The numbers SGH2 presents are very attractive. We’re not sure which methodology has been used to calculate the production costs, though, because they sure don’t match up with the numbers in this 2019 Hydrogen Production Cost study, which shows several production methods coming in well under the US$2 per kg mark, and solar PV electrolysis costing as little as US$5.78 per kg. Perhaps the SGH2 table includes the capital costs of building each facility.
Either way, the pump price of hydrogen needs to get down around US$8 per kg before it roughly matches the per-mile cost of gasoline, assuming US$3.50/gallon (according to the California Fuel Cell Partnership).

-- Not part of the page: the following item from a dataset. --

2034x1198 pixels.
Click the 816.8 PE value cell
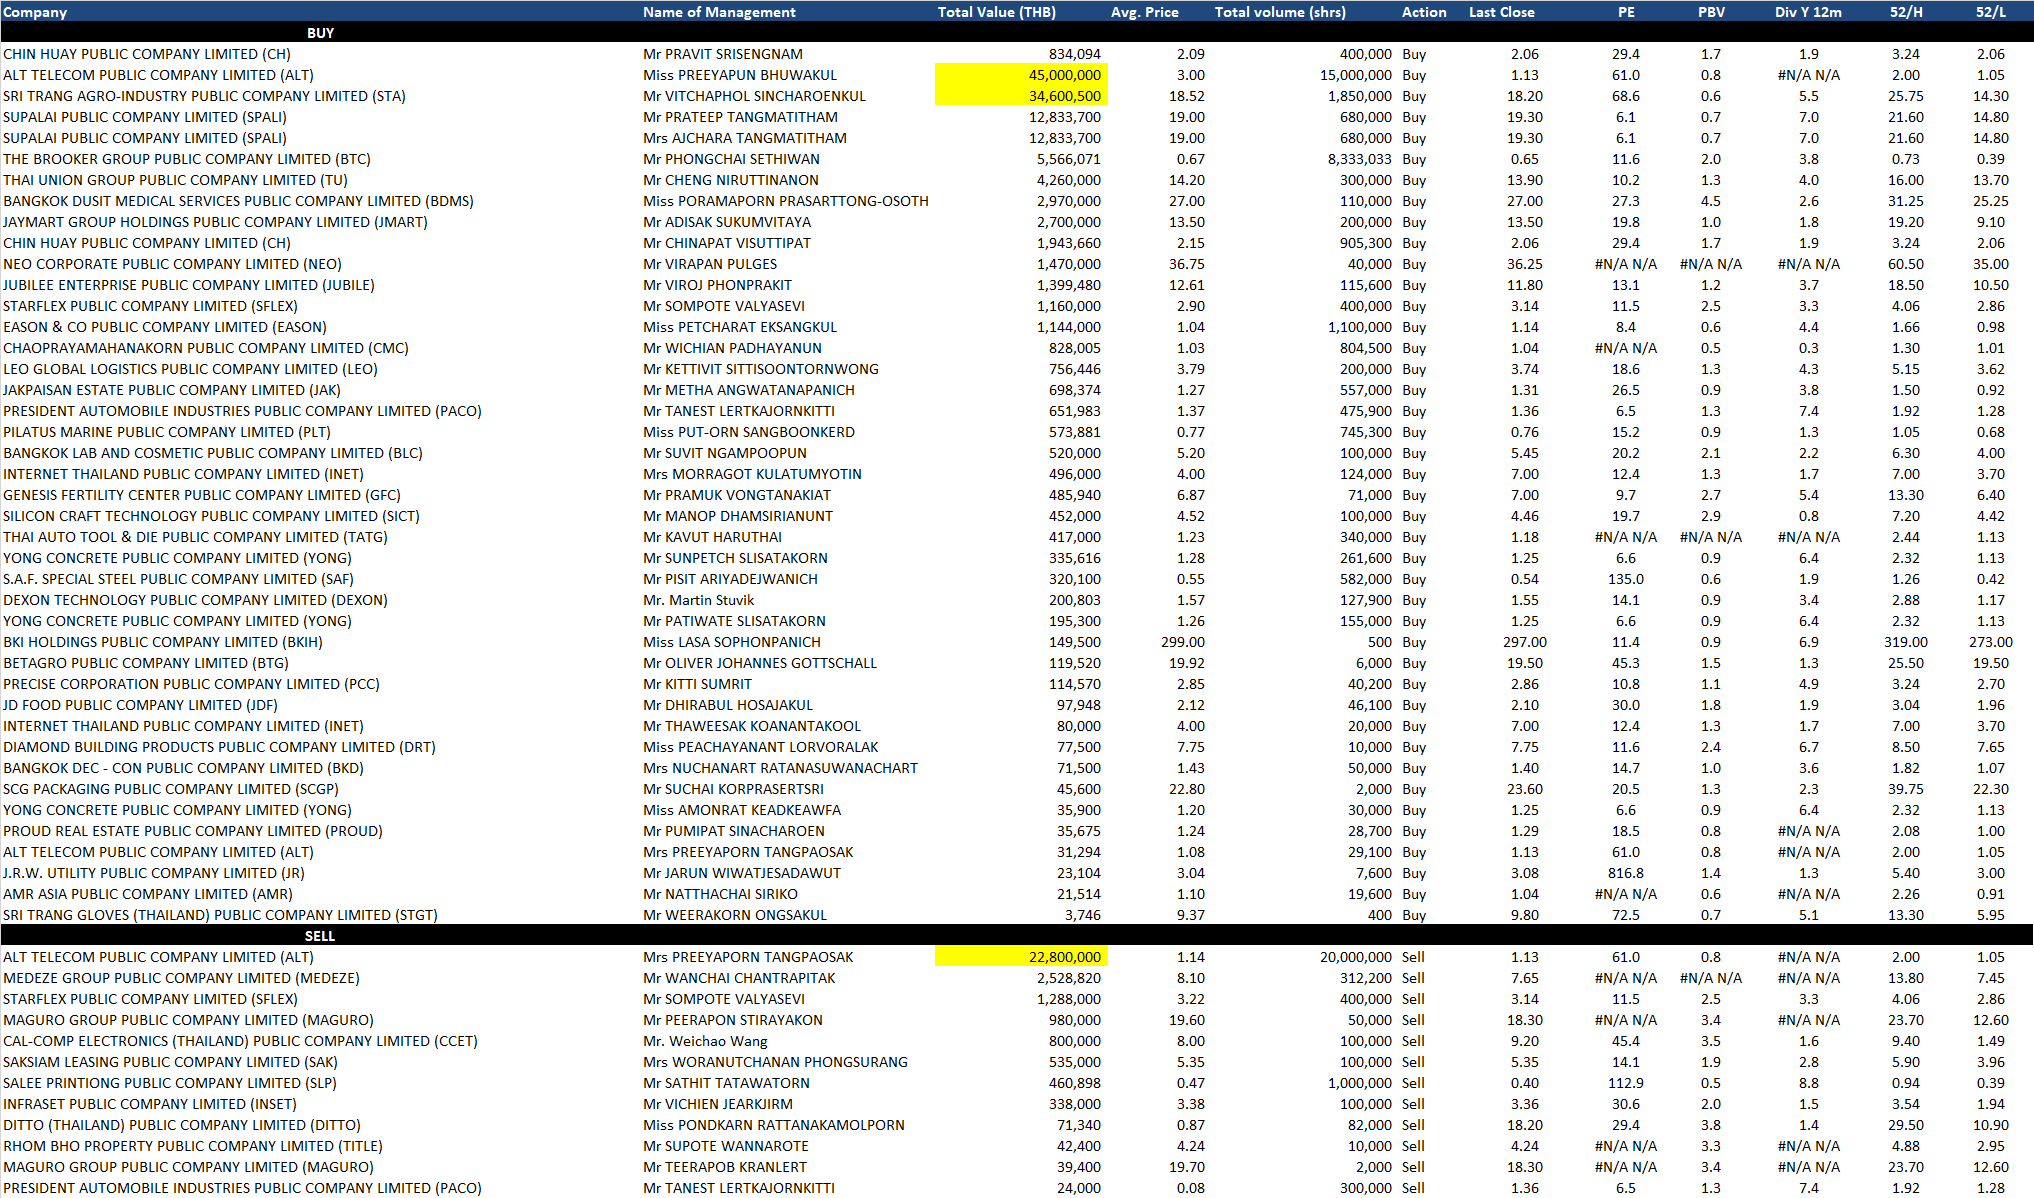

A production price around US$2 per kg should make that eminently possible.
We look forward to hearing more about this project; if hydrogen is going to happen as a substantial part of the new energy economy – and it certainly will, in Japan and Korea at the very least – then a cost-competitive and super-green way to produce it, while reducing landfill waste and disposing of difficult plastics, sounds like an excellent step in the right direction.
The company says it’s in negotiations for similar projects in France, Saudi Arabia, Ukraine, Greece, Japan, South Korea, Poland, Turkey, Russia, China, Brazil and Australia.